** Opening Provided data block **

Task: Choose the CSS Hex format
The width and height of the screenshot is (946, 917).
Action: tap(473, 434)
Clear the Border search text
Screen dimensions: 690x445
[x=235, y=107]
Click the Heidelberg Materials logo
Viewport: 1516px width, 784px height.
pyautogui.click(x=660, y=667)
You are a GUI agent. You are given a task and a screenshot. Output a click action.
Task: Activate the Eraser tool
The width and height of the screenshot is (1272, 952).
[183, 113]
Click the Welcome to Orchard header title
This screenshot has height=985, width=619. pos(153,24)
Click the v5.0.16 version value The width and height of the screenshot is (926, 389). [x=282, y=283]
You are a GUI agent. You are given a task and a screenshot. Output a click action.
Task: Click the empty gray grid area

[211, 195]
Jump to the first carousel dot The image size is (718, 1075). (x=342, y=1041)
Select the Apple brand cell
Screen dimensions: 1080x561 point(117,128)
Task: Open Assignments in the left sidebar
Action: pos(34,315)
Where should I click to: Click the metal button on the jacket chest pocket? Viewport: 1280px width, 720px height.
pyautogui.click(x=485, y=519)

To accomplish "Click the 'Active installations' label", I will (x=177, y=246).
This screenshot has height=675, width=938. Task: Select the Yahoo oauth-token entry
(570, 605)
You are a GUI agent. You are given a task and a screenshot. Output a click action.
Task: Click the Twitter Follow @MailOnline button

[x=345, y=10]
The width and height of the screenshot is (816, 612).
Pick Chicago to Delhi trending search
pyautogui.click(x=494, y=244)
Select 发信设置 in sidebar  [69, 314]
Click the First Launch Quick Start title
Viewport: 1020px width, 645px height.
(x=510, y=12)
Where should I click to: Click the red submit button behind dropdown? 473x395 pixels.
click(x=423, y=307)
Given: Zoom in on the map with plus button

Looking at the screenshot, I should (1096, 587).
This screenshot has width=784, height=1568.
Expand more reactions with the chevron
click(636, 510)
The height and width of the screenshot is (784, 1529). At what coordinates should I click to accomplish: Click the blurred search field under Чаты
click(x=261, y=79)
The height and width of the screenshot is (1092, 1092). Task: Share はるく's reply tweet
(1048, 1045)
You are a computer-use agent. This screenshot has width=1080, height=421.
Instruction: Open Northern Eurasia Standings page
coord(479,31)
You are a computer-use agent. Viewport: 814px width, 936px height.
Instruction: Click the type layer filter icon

** Closing Provided data block **

All lines in the listing above from the line containing "Viewport: 1516px width, 784px height." to the line containing "You are a computer-use agent. This", inclusive, should be retyped exactly; no other lines should appear.

Result —
Viewport: 1516px width, 784px height.
pyautogui.click(x=660, y=667)
You are a GUI agent. You are given a task and a screenshot. Output a click action.
Task: Activate the Eraser tool
The width and height of the screenshot is (1272, 952).
[183, 113]
Click the Welcome to Orchard header title
This screenshot has height=985, width=619. pos(153,24)
Click the v5.0.16 version value The width and height of the screenshot is (926, 389). [x=282, y=283]
You are a GUI agent. You are given a task and a screenshot. Output a click action.
Task: Click the empty gray grid area

[211, 195]
Jump to the first carousel dot The image size is (718, 1075). (x=342, y=1041)
Select the Apple brand cell
Screen dimensions: 1080x561 point(117,128)
Task: Open Assignments in the left sidebar
Action: pos(34,315)
Where should I click to: Click the metal button on the jacket chest pocket? Viewport: 1280px width, 720px height.
pyautogui.click(x=485, y=519)

To accomplish "Click the 'Active installations' label", I will (x=177, y=246).
This screenshot has height=675, width=938. Task: Select the Yahoo oauth-token entry
(570, 605)
You are a GUI agent. You are given a task and a screenshot. Output a click action.
Task: Click the Twitter Follow @MailOnline button

[x=345, y=10]
The width and height of the screenshot is (816, 612).
Pick Chicago to Delhi trending search
pyautogui.click(x=494, y=244)
Select 发信设置 in sidebar  [69, 314]
Click the First Launch Quick Start title
Viewport: 1020px width, 645px height.
(x=510, y=12)
Where should I click to: Click the red submit button behind dropdown? 473x395 pixels.
click(x=423, y=307)
Given: Zoom in on the map with plus button

Looking at the screenshot, I should (1096, 587).
This screenshot has width=784, height=1568.
Expand more reactions with the chevron
click(636, 510)
The height and width of the screenshot is (784, 1529). At what coordinates should I click to accomplish: Click the blurred search field under Чаты
click(x=261, y=79)
The height and width of the screenshot is (1092, 1092). Task: Share はるく's reply tweet
(1048, 1045)
You are a computer-use agent. This screenshot has width=1080, height=421.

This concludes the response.